Atualmente, Irmã Rosita é diretora do Instituto Migrações e Direitos Humanos (IMDH), que tem sede em Brasília (DF) e se dedica integralmente à assistência jurídica e humanitária e à promoção da integração laboral e sociocultural dos migrantes, refugiados e apátridas.
“Me sinto feliz por ter a oportunidade de
continuar essa missão junto às pessoas”
Após ser reconhecida pela ACNUR, Rosita Milesi, entre um voo e outro, tendo em vista as muitas viagens que está fazendo atualmente, concedeu entrevista exclusiva ao Portal Leouve, na qual falou sobre seu sentimento em poder ajudar migrantes e refugiados:
“Já completo mais de 35 anos de atuação nesta área, em diversas regiões, localidades, em missões sempre voltadas ao atendimento, promoção, integração dos migrantes e refugiados. É uma causa que realmente me anima, alegra e me dá muita satisfação. Me sinto feliz justamente porque tenho a oportunidade de continuar essa missão junto a pessoas que, pela própria característica, foram forçadas a deixar seu país por causa das guerras, da fome, violação dos direitos e até por questões climáticas”, explica.
Segundo a ativista, o prêmio da ONU a deixou honrada, porém, ele se estende a pessoas que também estiveram de alguma forma envolvidas nesta conquista pessoal:
“Eu dedico o prêmio a tantas pessoas que fizeram parte da minha trajetória. Em primeiro lugar, aos refugiados, refugiadas, migrantes e tantas organizações com que eu pude trabalhar e me apoiaram, à minha congregação, à minha família e às organizações internacionais que sempre me abriram as portas, dando a possibilidade de avançar no atendimento às pessoas”.
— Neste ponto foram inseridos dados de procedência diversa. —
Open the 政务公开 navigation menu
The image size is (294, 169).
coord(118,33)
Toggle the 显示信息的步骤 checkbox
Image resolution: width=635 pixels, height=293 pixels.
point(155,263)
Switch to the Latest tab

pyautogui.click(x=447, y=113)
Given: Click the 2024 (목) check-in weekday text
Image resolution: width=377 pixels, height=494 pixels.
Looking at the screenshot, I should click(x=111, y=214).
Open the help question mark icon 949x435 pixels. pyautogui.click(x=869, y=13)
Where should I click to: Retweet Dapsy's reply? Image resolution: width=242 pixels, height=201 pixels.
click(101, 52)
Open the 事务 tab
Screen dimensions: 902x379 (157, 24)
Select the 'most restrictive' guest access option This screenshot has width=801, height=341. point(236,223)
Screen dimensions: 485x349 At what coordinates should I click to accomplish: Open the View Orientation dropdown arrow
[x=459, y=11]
“Crianças e jovens mais conscientes terão
a coragem de construir um mundo melhor”
“Gostaria de deixar uma mensagem às crianças e aos jovens: vocês são a nossa alegria de hoje, são a força que nós, mais idosos, muitas vezes já não temos. São criativos, dinâmicos, generosos, e tenho certeza que nós podemos nos sentir muito felizes com a vivacidade de vocês. Tenho a certeza que, mais conscientes de tantas questões e problemas que precisam ser superados na sociedade atual, terão a dedicação, coragem, vontade e dinamismo de deixar e construir um mundo melhor”, diz a Irmã Rosita, ao comentar sobre as questões ambientais que forçam pessoas a saírem de seus territórios e recomeçar suas vidas.
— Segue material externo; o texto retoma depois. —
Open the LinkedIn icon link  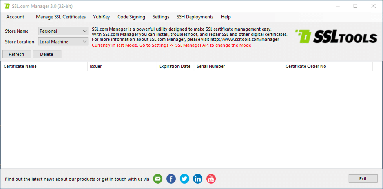tap(198, 179)
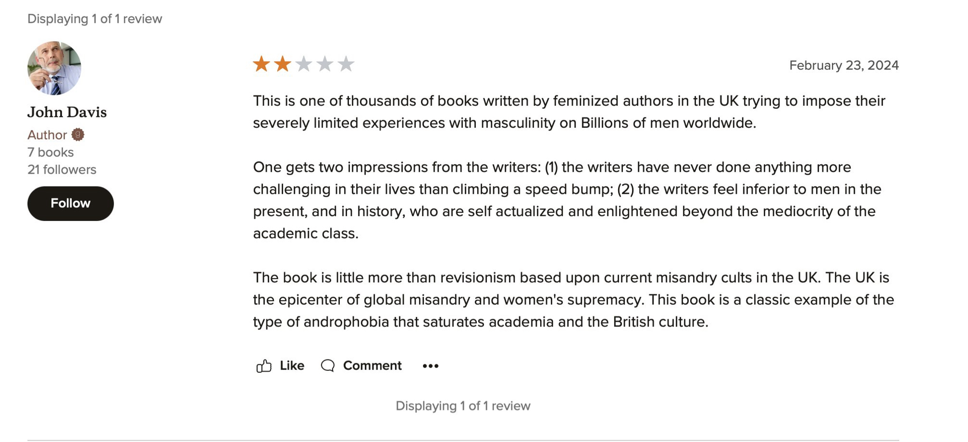968x442 pixels.
Task: Click the speech bubble Comment icon
Action: pyautogui.click(x=328, y=366)
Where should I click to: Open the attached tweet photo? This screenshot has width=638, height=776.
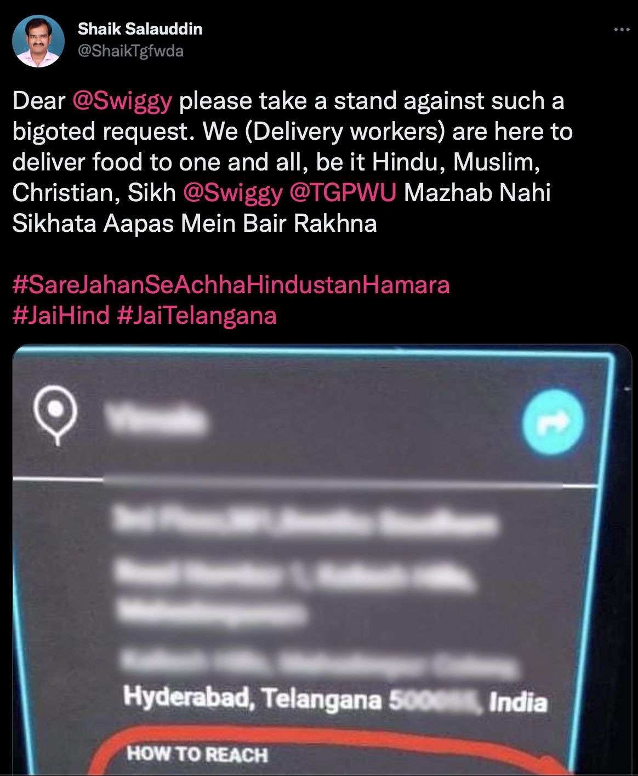pyautogui.click(x=322, y=560)
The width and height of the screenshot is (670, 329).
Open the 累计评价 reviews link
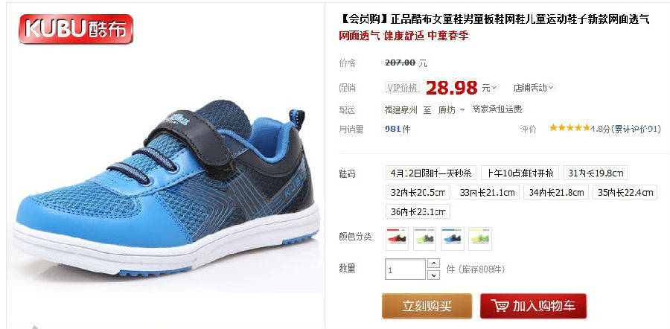point(637,129)
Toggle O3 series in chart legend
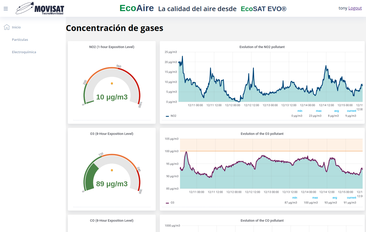 tap(172, 203)
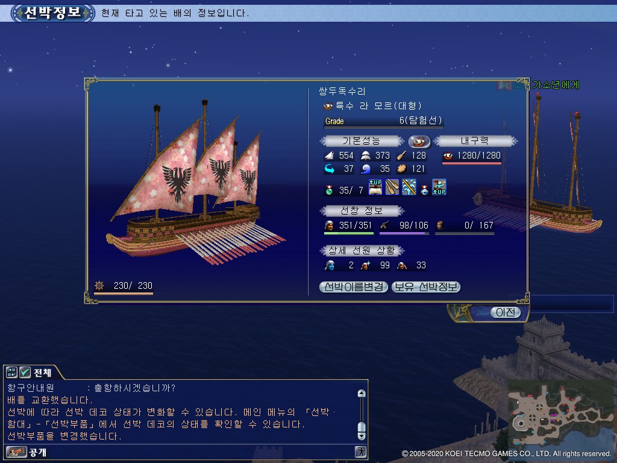Screen dimensions: 617x463
Task: Open 보유 선박정보 button
Action: click(426, 286)
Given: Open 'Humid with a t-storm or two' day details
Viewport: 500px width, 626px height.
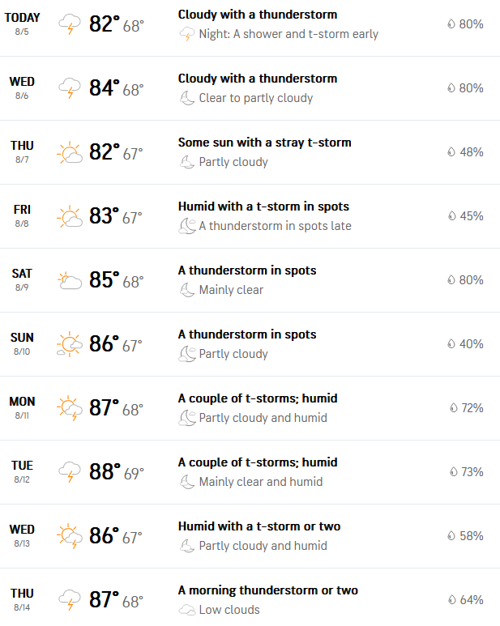Looking at the screenshot, I should (259, 526).
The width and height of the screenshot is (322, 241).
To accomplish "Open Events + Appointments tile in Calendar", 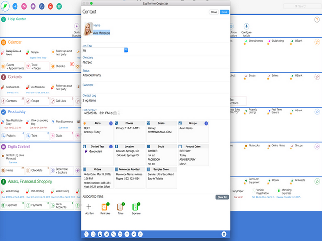I will pos(14,66).
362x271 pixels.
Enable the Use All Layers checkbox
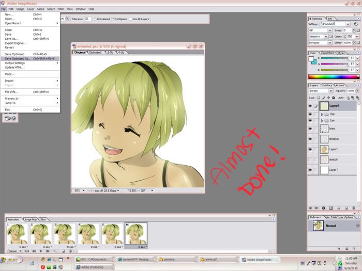click(x=130, y=19)
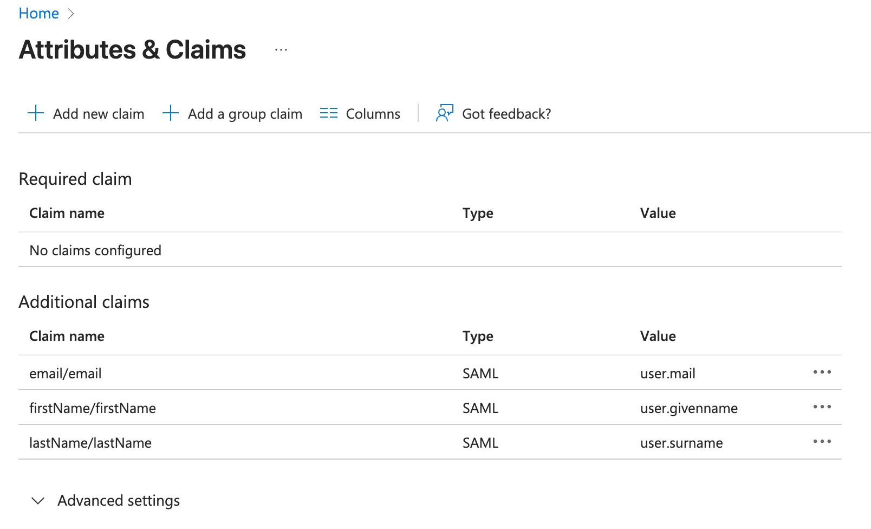Screen dimensions: 871x529
Task: Click the user.surname value cell
Action: click(x=681, y=443)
A religiosa também deixa um apelo sobre dois temas em evidência: a preservação ambiental e as guerras pelo mundo:
“Não podemos continuar desgastando a natureza. Ela não se vinga de nada, ela, em última análise, sofre as consequências do tratamento que lhe dão. Sobre as guerras, sejam contra elas, proclamando às autoridades que utilizem uma arma muito mais eficaz e benéfica, que é o diálogo, para construir a paz“.
Papel crucial na proteção de pessoas deslocadas
O Prêmio Nansen, concedido pela ONU, foi criado em 1954 e recebeu este nome em homenagem aos trabalhos do humanitário, cientista, explorador e diplomata norueguês Fridtjof Nansen, sendo uma premiação que reconhece e celebra os trabalhos de indivíduos, grupos ou organizações prestados a refugiados. Todos os anos o reconhecimento é outorgado a um indivíduo ou organização que dedicou seu tempo e fez a diferença na tarefa de proteger pessoas deslocadas à força de suas casas.
Em caráter inédito, o ano de 2024 marca o reconhecimento da atuação de mulheres no contexto humanitário, destacando seu papel crucial na busca de soluções para que as pessoas deslocadas de forma forçada em todo o mundo estejam protegidas e integradas nas comunidades de acolhida.